Task goal: Extract, word for word, the lines of the entries below, starting with the first line and going on through the line with "[x=140, y=328]", both included. Leave the pictures out of your answer.

Input records:

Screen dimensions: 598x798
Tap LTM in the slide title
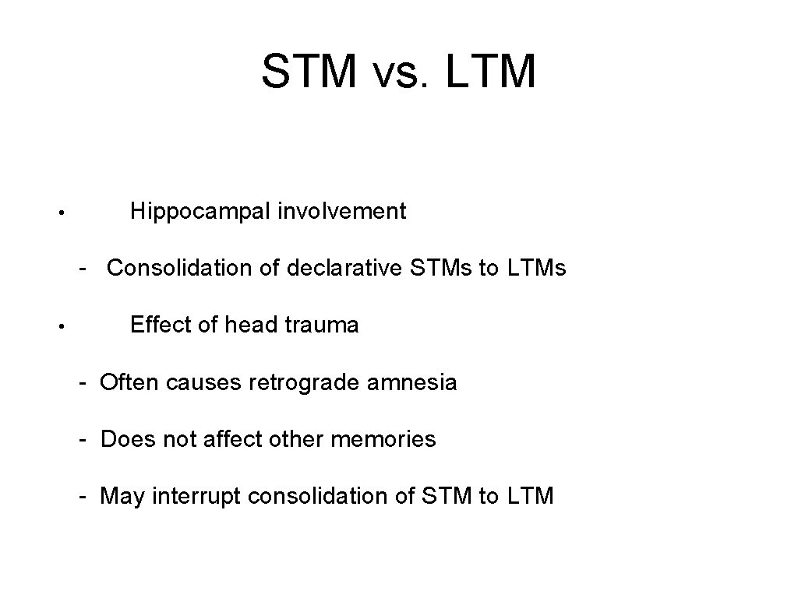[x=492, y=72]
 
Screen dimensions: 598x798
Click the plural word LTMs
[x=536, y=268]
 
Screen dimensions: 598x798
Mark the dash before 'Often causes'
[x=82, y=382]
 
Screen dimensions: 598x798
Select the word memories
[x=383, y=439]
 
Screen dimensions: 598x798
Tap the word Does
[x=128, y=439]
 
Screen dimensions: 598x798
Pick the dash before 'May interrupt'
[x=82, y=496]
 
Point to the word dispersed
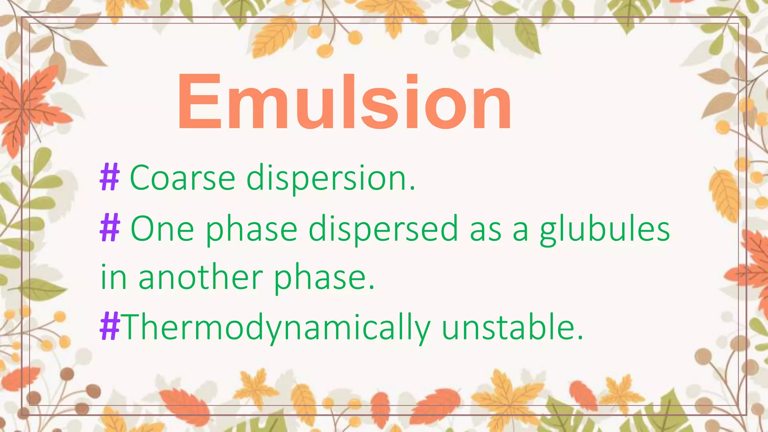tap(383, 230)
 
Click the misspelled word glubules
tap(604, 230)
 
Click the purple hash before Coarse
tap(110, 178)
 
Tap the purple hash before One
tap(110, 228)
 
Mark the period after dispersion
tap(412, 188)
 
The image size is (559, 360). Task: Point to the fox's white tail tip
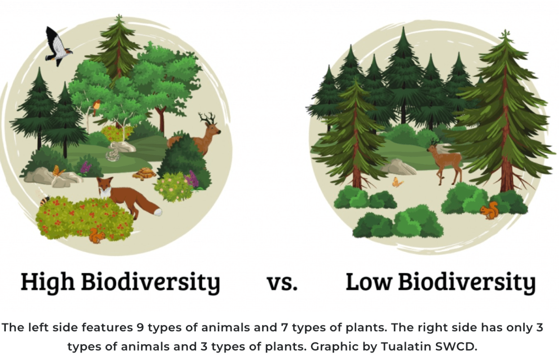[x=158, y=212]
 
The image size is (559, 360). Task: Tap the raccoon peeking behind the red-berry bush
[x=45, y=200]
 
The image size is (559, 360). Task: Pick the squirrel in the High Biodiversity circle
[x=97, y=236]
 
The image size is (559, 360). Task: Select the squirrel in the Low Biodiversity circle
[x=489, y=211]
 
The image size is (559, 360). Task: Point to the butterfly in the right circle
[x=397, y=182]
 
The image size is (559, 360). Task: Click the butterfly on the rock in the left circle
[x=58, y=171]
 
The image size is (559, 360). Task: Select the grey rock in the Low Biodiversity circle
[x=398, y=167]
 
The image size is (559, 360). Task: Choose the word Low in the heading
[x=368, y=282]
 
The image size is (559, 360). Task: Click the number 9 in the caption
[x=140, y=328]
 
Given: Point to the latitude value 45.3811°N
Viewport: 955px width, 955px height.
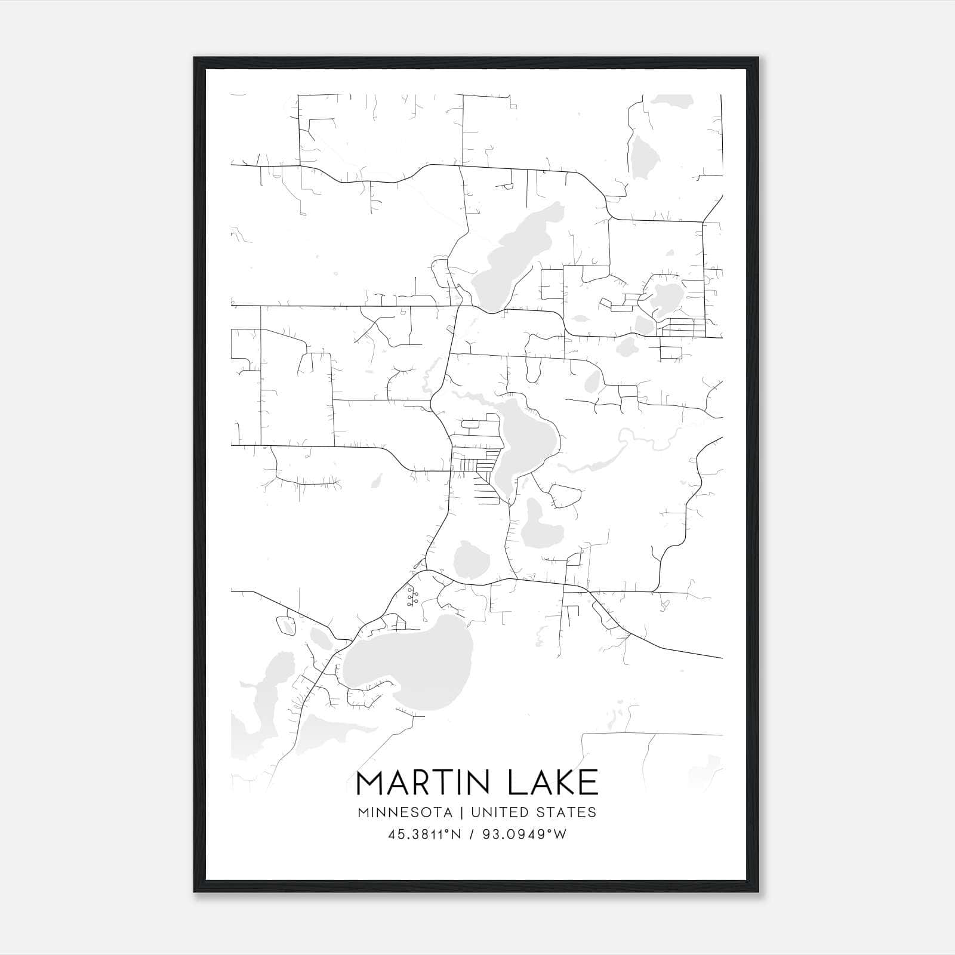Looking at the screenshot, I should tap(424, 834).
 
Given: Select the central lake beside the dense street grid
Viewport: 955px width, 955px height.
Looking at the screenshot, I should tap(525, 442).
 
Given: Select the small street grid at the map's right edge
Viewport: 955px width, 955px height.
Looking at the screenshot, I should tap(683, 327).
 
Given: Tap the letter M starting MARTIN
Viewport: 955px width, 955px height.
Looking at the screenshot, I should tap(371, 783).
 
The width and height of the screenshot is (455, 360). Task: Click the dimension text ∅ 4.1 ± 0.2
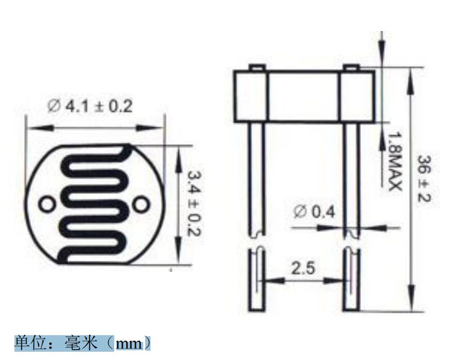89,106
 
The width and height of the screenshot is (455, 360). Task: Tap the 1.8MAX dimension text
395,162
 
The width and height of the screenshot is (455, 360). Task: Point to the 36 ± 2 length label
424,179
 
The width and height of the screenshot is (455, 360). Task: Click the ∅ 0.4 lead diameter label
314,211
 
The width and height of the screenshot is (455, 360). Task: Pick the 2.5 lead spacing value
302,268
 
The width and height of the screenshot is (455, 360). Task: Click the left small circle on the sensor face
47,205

Solution to the exercise:
Screen dimensions: 598x798
Tap LTM in the slide title
[x=492, y=72]
 
Screen dimensions: 598x798
Click the plural word LTMs
[x=536, y=268]
 
Screen dimensions: 598x798
Mark the dash before 'Often causes'
[x=82, y=382]
 
Screen dimensions: 598x798
Select the word memories
[x=383, y=439]
 
Screen dimensions: 598x798
Tap the word Does
[x=128, y=439]
 
Screen dimensions: 598x798
Pick the dash before 'May interrupt'
[x=82, y=496]
 
Point to the word dispersed
tap(383, 230)
 
Click the misspelled word glubules
tap(604, 230)
 
Click the purple hash before Coarse
tap(110, 178)
 
Tap the purple hash before One
tap(110, 228)
 
Mark the period after dispersion
tap(412, 188)
 
The image size is (559, 360). Task: Point to the fox's white tail tip
[x=158, y=212]
 
The image size is (559, 360). Task: Tap the raccoon peeking behind the red-berry bush
[x=45, y=200]
 
The image size is (559, 360). Task: Pick the squirrel in the High Biodiversity circle
[x=97, y=236]
 
The image size is (559, 360). Task: Select the squirrel in the Low Biodiversity circle
[x=489, y=211]
 
The image size is (559, 360). Task: Point to the butterfly in the right circle
[x=397, y=182]
 
The image size is (559, 360). Task: Click the butterfly on the rock in the left circle
[x=58, y=171]
 
The image size is (559, 360). Task: Select the grey rock in the Low Biodiversity circle
[x=398, y=167]
 
The image size is (559, 360). Task: Choose the word Low in the heading
[x=368, y=282]
 
The image size is (559, 360). Task: Click the number 9 in the caption
[x=140, y=328]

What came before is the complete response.